排水口に潜むネズミの一匹すら逃さぬ精度で、コンシリア全域をカバーできる。
逃げて隠れている彼女をこんな方法で探すと、あとで『ずるい』と怒らせそうではあるが――
「まだそう遠くまでは行ってないはずよね」
「知らない場所に行くとも思えない」
二人は今いる場所を中心として、少しずつ索敵範囲を広げていく。
だが――一向に引っかからない。
「地上はもちろん、地下も、屋内も反応無しね」
「もう少し広げてみる」
「それはいいけど、走ってもこんなに遠くにはいけないんじゃないかしら」
違和感を覚えるネイガス。
なおもエターナは探索を続け、そして――離れた地下に、インクではないが、奇妙な反応を察知した。
そいつは四足歩行で水路を移動し、異様な速さでどこかへ向かっている。
「……ネイガス」
「こっちもキャッチしたわ、この動き……普通の生き物じゃないわね」
「あまり考えたくはないけれど、一つの可能性がわたしの頭に浮かんでいる」
「たぶん私も同じだと思うわ。

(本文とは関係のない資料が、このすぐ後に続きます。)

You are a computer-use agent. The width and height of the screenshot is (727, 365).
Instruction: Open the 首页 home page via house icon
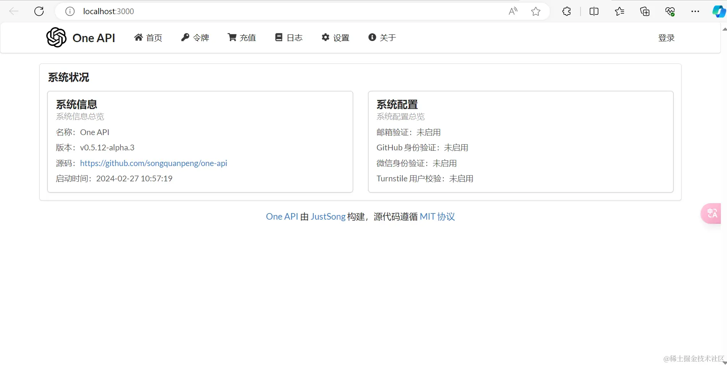[139, 37]
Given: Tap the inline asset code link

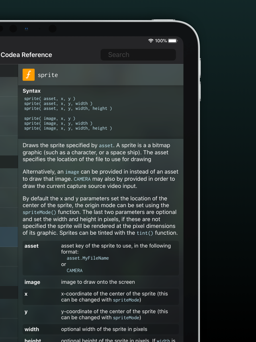Looking at the screenshot, I should click(x=106, y=145).
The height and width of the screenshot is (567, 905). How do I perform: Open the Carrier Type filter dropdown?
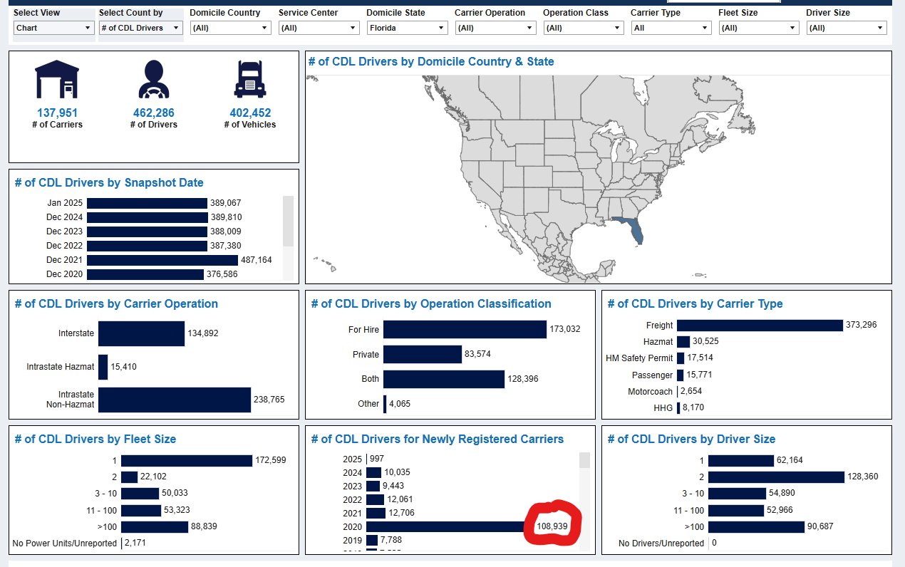(671, 28)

でも念のため聞いておいてもいい?」
焦らす意図はなかったが、エターナは一旦大きく息を吐き出してから、その名を告げた。
「――“キマイラ”」
この目で見たわけではない。
だがモンスターでもない、人でもないその謎の異形を察知して、本能的にそう感じたのだ。
どうやらネイガスもそれは同じらしく、唇を噛んで深刻な表情を見せる。
するとそのとき――ドオォンッ! と爆音が響き、セーラがいるはずの大聖堂から黒煙が上がった。
立て続けに起きる異変に、呆然と立ち尽くす二人。
『平和ボケしすぎなんだよバーカ』
エターナの耳に、風に乗って男の声が聞こえてきた。
誰かは知らないが、明らかな挑発だ。
十中八九、今でもオリジンを信仰し、テロ行為を繰り返す“神の血脈”の仕業だろう。
フラム不在を狙って、持ちうる力の全てを注ぎ、コンシリアを混乱に陥れようとしているのだ。
おそらく、探してもインクが見つからなかったのは彼らの手によるものだろう。
「インク……!」
エターナは悔しさと不甲斐なさに拳を握る。
ネイガスは己の聖域に土足で踏み込んでくる目障りな敵の存在に、表情が消え、瞳に黒い炎を滾らせる。
そして二人は言葉すら交わすことなく、同時に、それぞれ異なる方向へと駆け出した。